▸ WHAT YOU HAVE TO DO:
Take the entries that follow and return exactly the lines from the one holding "Image resolution: width=286" through the one holding "You are a computer-use agent. 522x406 pixels.", both included. Nothing else is needed.

▸ INPUT DATA:
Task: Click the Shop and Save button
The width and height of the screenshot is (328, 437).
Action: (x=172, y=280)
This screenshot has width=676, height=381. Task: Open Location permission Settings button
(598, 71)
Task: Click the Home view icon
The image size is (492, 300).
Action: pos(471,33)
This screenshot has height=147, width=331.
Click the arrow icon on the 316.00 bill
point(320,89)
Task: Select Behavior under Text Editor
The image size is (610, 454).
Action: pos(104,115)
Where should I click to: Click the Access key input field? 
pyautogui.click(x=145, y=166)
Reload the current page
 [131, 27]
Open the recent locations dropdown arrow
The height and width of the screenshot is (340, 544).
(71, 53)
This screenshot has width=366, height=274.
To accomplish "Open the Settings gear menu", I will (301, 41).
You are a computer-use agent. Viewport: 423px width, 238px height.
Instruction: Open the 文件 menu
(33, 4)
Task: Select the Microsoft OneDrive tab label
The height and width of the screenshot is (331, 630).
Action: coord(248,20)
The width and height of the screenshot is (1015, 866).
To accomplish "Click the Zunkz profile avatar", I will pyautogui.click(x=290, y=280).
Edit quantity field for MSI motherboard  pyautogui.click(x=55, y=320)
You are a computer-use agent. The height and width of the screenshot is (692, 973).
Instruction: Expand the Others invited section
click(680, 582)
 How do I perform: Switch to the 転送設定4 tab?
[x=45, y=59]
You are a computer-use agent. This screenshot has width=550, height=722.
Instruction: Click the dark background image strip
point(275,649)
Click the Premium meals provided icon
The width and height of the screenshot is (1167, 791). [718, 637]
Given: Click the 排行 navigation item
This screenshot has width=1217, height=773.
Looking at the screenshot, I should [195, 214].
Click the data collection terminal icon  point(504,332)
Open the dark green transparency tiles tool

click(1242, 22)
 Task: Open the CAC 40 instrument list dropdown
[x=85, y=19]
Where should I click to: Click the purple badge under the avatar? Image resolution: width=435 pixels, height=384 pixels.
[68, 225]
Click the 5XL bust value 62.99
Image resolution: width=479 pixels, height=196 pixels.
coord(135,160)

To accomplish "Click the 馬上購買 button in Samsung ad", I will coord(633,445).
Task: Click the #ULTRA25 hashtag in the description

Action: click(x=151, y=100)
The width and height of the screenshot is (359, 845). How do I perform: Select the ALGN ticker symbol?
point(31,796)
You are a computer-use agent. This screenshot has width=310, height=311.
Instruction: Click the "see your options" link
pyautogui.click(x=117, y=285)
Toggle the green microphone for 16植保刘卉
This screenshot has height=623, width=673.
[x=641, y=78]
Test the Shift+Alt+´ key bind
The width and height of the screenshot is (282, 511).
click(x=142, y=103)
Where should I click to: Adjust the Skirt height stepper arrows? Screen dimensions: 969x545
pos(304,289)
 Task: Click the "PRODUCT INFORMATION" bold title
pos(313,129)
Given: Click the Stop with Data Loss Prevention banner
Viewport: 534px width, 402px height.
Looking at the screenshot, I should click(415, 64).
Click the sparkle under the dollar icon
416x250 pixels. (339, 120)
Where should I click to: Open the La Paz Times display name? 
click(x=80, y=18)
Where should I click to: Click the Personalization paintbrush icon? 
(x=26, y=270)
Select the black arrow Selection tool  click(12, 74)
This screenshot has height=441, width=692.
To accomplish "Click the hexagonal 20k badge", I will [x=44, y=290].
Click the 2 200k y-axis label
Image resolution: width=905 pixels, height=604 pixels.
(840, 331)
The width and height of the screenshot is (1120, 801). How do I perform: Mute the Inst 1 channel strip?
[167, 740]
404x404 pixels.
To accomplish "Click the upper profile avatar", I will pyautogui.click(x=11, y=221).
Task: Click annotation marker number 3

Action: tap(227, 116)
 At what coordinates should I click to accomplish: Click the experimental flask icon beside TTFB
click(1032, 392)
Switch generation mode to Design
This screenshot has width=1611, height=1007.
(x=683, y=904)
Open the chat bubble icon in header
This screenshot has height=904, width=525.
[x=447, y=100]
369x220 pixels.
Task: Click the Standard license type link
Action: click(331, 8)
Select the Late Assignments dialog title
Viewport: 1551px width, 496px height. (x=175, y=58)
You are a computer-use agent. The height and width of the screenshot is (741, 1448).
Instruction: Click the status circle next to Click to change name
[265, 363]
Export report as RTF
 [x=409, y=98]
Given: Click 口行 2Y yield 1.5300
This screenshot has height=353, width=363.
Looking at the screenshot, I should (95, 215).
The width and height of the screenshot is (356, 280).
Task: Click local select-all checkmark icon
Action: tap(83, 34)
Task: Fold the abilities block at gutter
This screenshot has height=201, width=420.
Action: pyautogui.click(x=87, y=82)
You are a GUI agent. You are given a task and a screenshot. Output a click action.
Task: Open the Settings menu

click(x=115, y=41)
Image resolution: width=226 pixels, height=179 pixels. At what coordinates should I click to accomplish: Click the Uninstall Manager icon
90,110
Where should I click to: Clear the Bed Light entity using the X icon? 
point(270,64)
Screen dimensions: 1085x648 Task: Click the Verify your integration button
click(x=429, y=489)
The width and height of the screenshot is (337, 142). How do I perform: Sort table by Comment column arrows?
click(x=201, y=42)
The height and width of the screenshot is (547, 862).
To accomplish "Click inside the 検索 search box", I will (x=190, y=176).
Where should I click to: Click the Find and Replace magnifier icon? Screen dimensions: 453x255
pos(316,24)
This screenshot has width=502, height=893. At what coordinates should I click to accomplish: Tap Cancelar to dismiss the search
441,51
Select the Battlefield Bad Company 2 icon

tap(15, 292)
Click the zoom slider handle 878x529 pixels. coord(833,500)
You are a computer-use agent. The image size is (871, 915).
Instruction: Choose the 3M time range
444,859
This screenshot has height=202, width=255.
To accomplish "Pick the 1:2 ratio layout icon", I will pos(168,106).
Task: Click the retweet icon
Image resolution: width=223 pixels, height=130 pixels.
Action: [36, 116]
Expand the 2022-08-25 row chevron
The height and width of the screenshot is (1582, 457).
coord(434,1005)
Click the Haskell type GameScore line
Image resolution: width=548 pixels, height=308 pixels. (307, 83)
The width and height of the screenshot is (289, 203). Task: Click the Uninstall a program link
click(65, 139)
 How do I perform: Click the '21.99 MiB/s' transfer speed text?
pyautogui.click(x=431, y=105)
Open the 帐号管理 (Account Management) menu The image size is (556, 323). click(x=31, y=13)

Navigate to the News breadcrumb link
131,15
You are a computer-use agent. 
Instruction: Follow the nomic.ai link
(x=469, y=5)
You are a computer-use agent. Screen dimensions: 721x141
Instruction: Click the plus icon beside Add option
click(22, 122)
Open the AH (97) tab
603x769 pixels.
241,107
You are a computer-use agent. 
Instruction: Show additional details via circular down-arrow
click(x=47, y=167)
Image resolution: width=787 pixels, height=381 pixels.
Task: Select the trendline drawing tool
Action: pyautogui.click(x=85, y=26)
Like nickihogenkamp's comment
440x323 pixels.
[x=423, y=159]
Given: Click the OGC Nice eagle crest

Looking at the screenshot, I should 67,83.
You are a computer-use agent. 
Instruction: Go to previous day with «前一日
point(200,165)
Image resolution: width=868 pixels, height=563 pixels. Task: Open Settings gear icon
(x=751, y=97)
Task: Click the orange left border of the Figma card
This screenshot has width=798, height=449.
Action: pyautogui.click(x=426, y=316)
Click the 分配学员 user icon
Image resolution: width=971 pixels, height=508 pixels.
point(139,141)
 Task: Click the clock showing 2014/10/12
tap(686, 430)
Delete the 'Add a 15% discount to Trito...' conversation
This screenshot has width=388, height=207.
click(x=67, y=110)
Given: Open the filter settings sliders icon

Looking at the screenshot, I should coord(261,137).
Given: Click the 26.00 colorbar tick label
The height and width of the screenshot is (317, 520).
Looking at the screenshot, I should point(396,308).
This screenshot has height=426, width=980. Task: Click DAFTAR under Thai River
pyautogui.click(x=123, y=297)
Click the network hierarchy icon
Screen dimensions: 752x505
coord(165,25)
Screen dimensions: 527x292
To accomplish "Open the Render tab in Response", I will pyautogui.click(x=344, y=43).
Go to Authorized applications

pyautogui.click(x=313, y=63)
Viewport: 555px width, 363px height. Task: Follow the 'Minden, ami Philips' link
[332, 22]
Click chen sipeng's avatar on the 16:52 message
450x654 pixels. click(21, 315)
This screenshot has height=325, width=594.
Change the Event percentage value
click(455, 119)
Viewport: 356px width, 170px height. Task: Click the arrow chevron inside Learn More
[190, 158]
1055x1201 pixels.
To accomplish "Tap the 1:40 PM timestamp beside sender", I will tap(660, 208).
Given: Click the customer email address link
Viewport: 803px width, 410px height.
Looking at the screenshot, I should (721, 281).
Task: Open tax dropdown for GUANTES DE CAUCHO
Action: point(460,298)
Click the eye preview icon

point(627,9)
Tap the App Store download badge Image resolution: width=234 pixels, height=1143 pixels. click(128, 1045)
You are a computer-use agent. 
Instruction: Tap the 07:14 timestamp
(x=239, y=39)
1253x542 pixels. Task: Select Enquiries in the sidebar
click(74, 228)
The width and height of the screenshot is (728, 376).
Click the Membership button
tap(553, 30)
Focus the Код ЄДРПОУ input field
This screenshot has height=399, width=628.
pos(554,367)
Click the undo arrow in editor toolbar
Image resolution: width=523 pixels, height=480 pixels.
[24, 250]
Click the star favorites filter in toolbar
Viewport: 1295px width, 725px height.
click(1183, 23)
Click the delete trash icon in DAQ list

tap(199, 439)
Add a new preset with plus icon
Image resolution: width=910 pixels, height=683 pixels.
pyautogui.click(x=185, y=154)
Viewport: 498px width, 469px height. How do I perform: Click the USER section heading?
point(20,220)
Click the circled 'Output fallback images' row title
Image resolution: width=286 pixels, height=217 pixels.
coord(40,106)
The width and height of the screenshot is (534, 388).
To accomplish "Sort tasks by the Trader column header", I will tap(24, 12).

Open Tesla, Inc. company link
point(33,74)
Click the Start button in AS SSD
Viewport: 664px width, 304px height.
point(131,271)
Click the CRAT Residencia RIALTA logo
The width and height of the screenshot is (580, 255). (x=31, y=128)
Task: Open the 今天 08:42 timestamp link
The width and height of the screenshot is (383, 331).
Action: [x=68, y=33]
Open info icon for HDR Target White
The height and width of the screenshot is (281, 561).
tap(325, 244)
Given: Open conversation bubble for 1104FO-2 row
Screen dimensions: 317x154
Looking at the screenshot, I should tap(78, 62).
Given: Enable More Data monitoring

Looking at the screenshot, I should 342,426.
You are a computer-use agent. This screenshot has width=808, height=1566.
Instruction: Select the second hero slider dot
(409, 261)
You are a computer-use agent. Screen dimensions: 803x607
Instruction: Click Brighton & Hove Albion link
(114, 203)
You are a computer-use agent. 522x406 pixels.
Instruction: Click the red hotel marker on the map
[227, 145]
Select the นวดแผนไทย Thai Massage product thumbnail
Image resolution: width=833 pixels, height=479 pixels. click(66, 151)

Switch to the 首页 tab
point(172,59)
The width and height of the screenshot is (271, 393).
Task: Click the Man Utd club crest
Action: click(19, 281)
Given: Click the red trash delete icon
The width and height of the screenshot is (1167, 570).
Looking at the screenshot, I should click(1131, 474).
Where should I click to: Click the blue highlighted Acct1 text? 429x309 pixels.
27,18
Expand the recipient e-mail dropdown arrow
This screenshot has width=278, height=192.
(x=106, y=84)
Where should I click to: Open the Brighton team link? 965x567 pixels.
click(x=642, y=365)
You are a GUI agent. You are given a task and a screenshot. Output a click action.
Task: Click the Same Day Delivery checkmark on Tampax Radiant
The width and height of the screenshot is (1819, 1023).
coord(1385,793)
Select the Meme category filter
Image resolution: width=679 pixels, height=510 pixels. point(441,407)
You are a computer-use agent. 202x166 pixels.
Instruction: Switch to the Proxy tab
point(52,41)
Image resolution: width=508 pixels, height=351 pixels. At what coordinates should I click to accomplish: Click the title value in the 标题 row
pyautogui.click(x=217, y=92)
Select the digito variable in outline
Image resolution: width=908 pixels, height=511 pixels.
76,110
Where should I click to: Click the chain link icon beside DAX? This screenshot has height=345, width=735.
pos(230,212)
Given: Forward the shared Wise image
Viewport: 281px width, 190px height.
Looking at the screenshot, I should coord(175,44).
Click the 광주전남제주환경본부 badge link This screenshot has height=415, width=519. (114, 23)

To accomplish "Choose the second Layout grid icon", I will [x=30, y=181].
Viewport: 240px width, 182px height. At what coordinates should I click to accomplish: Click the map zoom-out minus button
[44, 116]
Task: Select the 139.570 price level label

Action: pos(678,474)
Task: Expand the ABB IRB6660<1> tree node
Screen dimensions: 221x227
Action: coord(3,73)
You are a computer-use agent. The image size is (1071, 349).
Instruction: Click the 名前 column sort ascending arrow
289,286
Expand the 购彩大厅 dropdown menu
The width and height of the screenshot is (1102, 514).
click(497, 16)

▸ PROBLEM SOLUTION:
Image resolution: width=286 pixels, height=217 pixels.
coord(40,106)
The width and height of the screenshot is (534, 388).
To accomplish "Sort tasks by the Trader column header", I will tap(24, 12).

Open Tesla, Inc. company link
point(33,74)
Click the Start button in AS SSD
Viewport: 664px width, 304px height.
point(131,271)
Click the CRAT Residencia RIALTA logo
The width and height of the screenshot is (580, 255). (x=31, y=128)
Task: Open the 今天 08:42 timestamp link
The width and height of the screenshot is (383, 331).
Action: [x=68, y=33]
Open info icon for HDR Target White
The height and width of the screenshot is (281, 561).
tap(325, 244)
Given: Open conversation bubble for 1104FO-2 row
Screen dimensions: 317x154
Looking at the screenshot, I should tap(78, 62).
Given: Enable More Data monitoring

Looking at the screenshot, I should 342,426.
You are a computer-use agent. This screenshot has width=808, height=1566.
Instruction: Select the second hero slider dot
(409, 261)
You are a computer-use agent. Screen dimensions: 803x607
Instruction: Click Brighton & Hove Albion link
(114, 203)
You are a computer-use agent. 522x406 pixels.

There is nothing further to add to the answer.